– Так вот оно что, – протянул Джи.
Будто поняв, слон повернул крупную голову и грустно посмотрел на человека. Да, говорили его умные глаза, когда я был малышом, меня привязали к такому вот колышку, чтобы я не сбежал. И, видишь, я до сих пор на цепи...
– Но ты давно вырос, приятель, – шепнул ему Джи, – ты вырос, понимаешь? А колышек – нет.
Тёплый хобот опустился на плечо. Слон склонил голову, шумно дыша травой и сеном.
– Ты вырос, – повторил Джи, поглаживая морщинистый бок животного. Рука зачерпнула горсть рассыпанной на полу вялой зелени и вложила в изгиб хобота.
– Теперь ты выбираешь сам.
Джи пнул ногой колышек – тот качнулся и замер, накренившись. В последний раз дружески хлопнул слона по спине и шагнул к выходу, обернувшись на пороге.
Зажав в хоботе пучок травы, слон, не отрываясь, смотрел на человека.
***
Андриан исчез без следа. Покидая Нью-Йорк следующим днём, Джи втайне надеялся, что в Ипсвиче его будет ожидать письмо от Старшего. Но этого не случилось. Ни через месяц, ни через три, ни через пять. Уезжая, Джи оформил в одном из нью-йоркских бюро заявку на пересылку газет, и в течение полугода ему прилежно отправлялись все воскресные номера «Таймс» и «Трибьюн». Но в статьях и передовицах не находилось ничего, что могло бы быть связано с Андрианом. Ничего интересного – кроме заметки о сбежавшем из цирка слоне.
Наступило и минуло Рождество, отметив год с того дня, как Джи обзавёлся собственным Младшим. Мастер был привязан к нему, но держал почтительную дистанцию – причём не столько оказывал почтение, сколько требовал такового к себе. Его раздражала внешняя молодость и опрометчивость Джи, привычка бросаться сломя голову в пекло, сначала делать, а думать уже в процессе. Мастер не скрывал своих эмоций, в отличие от Андриана, и не раз высказывал Джи всё, что о нём думает. А Джи ловил себя на мысли, что скучает по молчаливому Андриану. По его тихой бескорыстной заботе, по письмам без ответа, по нежной суровости старшего брата... Он отправил на нью-йоркский адрес несколько посланий, но они канули в никуда. Рождество 1902 года было пустым – первое за много лет Рождество, когда почтальон не принёс оклеенный марками ящик.

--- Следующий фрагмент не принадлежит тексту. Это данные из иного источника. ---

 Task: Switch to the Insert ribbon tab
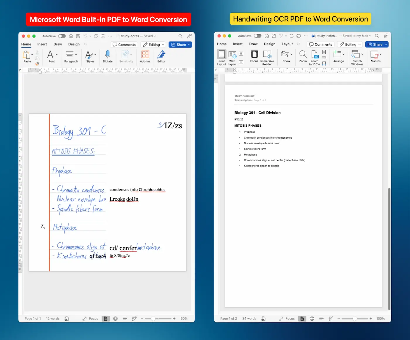[42, 44]
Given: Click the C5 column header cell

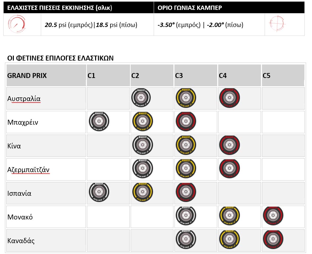Looking at the screenshot, I should click(267, 76).
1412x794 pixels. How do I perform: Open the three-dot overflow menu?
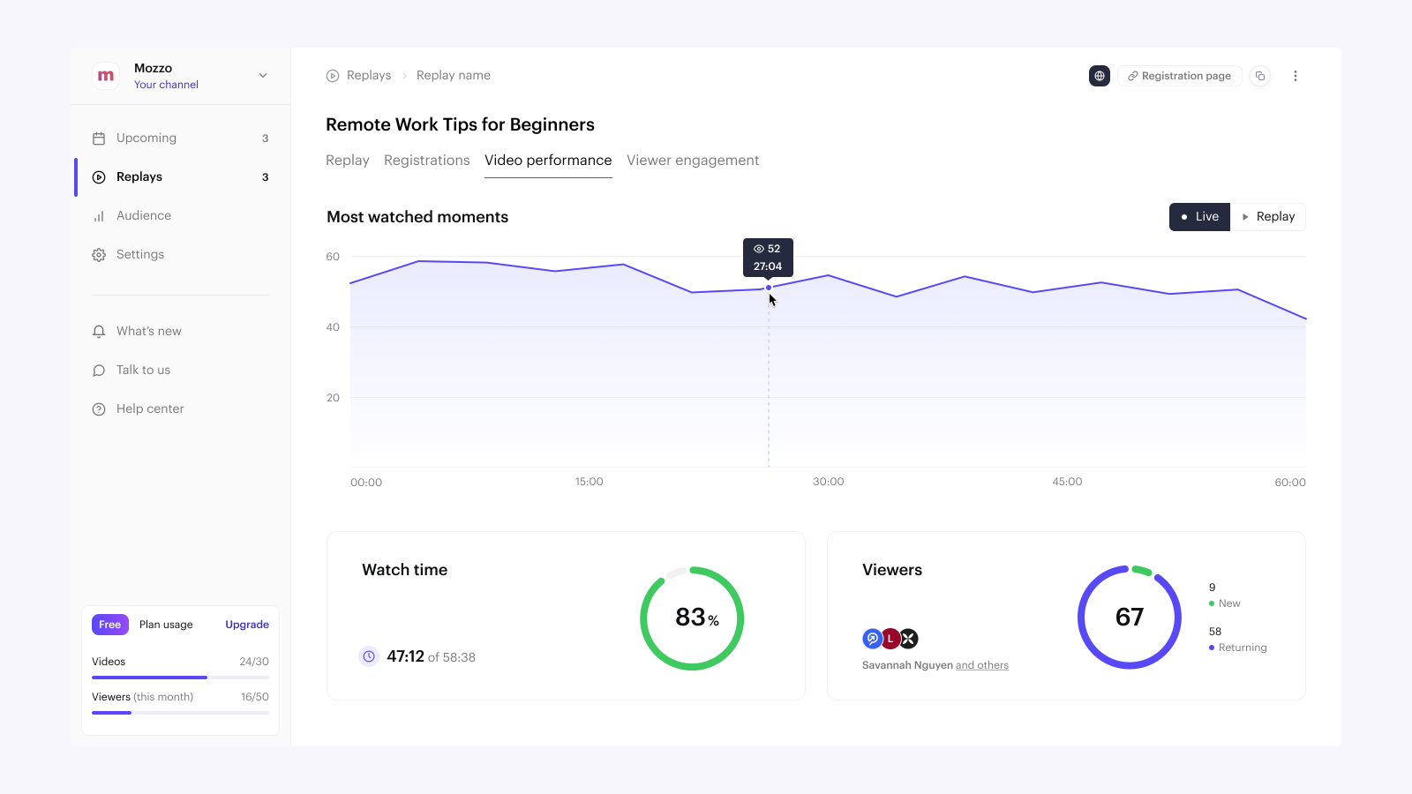point(1296,76)
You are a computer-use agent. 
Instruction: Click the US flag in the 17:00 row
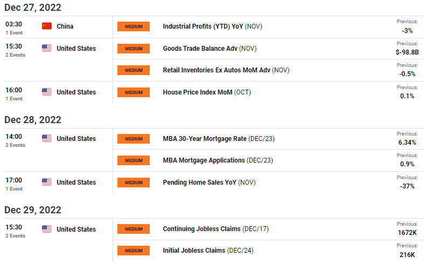47,182
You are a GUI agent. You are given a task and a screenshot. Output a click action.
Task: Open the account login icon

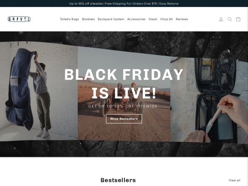pos(221,19)
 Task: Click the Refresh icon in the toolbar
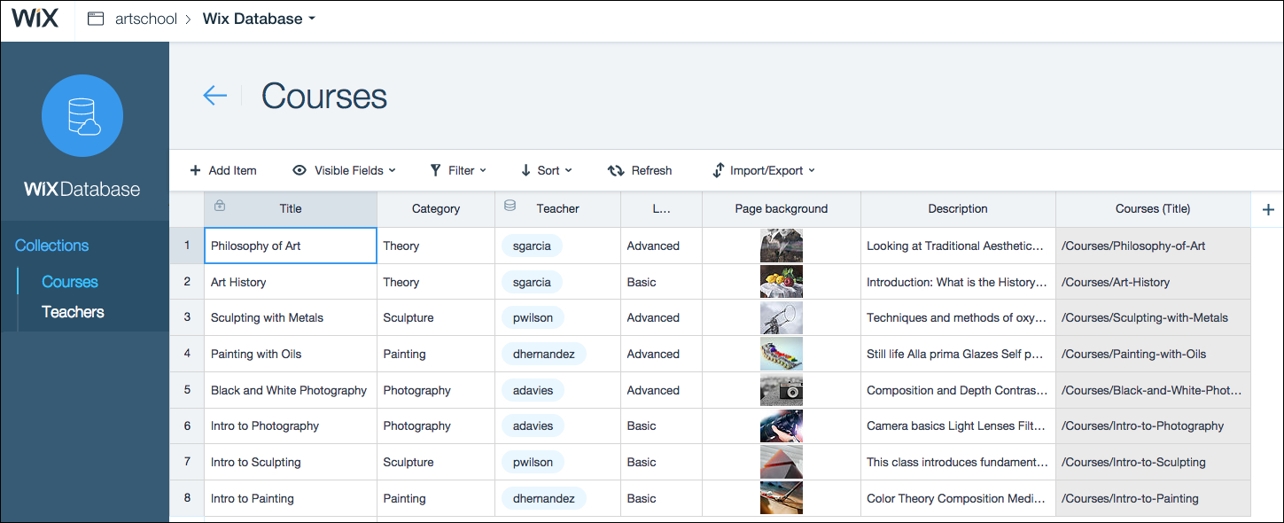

Всего дважды Джи слышал зов Старшего, и с тех пор миновали века. Но всё чаще он замечал, что подолгу стоит, замерев и прислушиваясь к шуршанию крови по венам. В тихом шелесте, что услышать могут лишь «дети ночи», Джи ловил голос своего собрата.
Но тщетно.
Андриан так и не объявился в Ипсвиче и не прислал в ответ ни строчки. Напрасно Джи ожидал, что Старший постучит в дверь, держа в одной руке саквояж, а в другой – коллекцию пыточных орудий для убийцы Харнхейма. Напрасно запретил китаянке и думать о возвращении в Лондон. Он не поддерживал с ней связи – на всякий случай, и не мог знать ни где она, ни что с ней. Джи не исключал, что Андриан мог снова прибегнуть к ужасным изобретениям Теслы и попытаться точно установить местонахождение Кван. Не исключал, что его Старший и китаянка всё же встретились, а там, где пересеклись их дороги, одна из них должна была оборваться.
Через три года его нашло письмо от Кван. Она сообщала, что жива-здорова, сменила две страны и восемь городов, но за всё это время никто не пытался угрожать или навредить ей.
Спустя несколько лет Андриан превратился в бесплотный призрак прошлого.
Вторая мировая война заставила Джи и Мастера покинуть Британию. Спасаясь из охваченной огнём Европы, они не раздумывали о том, куда будет лежать их путь. Во всём мире был только один человек, способный воспринять идеи Мастера.
Они встретились в его номере в отеле «Нью-Йоркер». Мужчина, радушно принявший их, уже не был прежним. Никогда ещё Джи так остро не ощущал разницы между собой и людьми, не клял себя последними словами за глупость и забывчивость. Сорок лет для «дитя ночи» – лишь миг. Но не для человека...
Он всё ещё был здоров и вполне бодр, несмотря на то, что перешагнул восьмидесятилетний рубеж. С искренним интересом просматривал заметки Мастера, подробно расспрашивая о мелочах. Но всё-таки что-то в нём надломилось, и вряд ли тому виной была только лишь старость. Его мечта лежала в руинах – горой размётанных взрывом камней, его имя давно сошло с газетных страниц. Прежние друзья остались в прошлом – забытые или забывшие его. Покойную тишину дешёвого номера нарушали лишь голуби.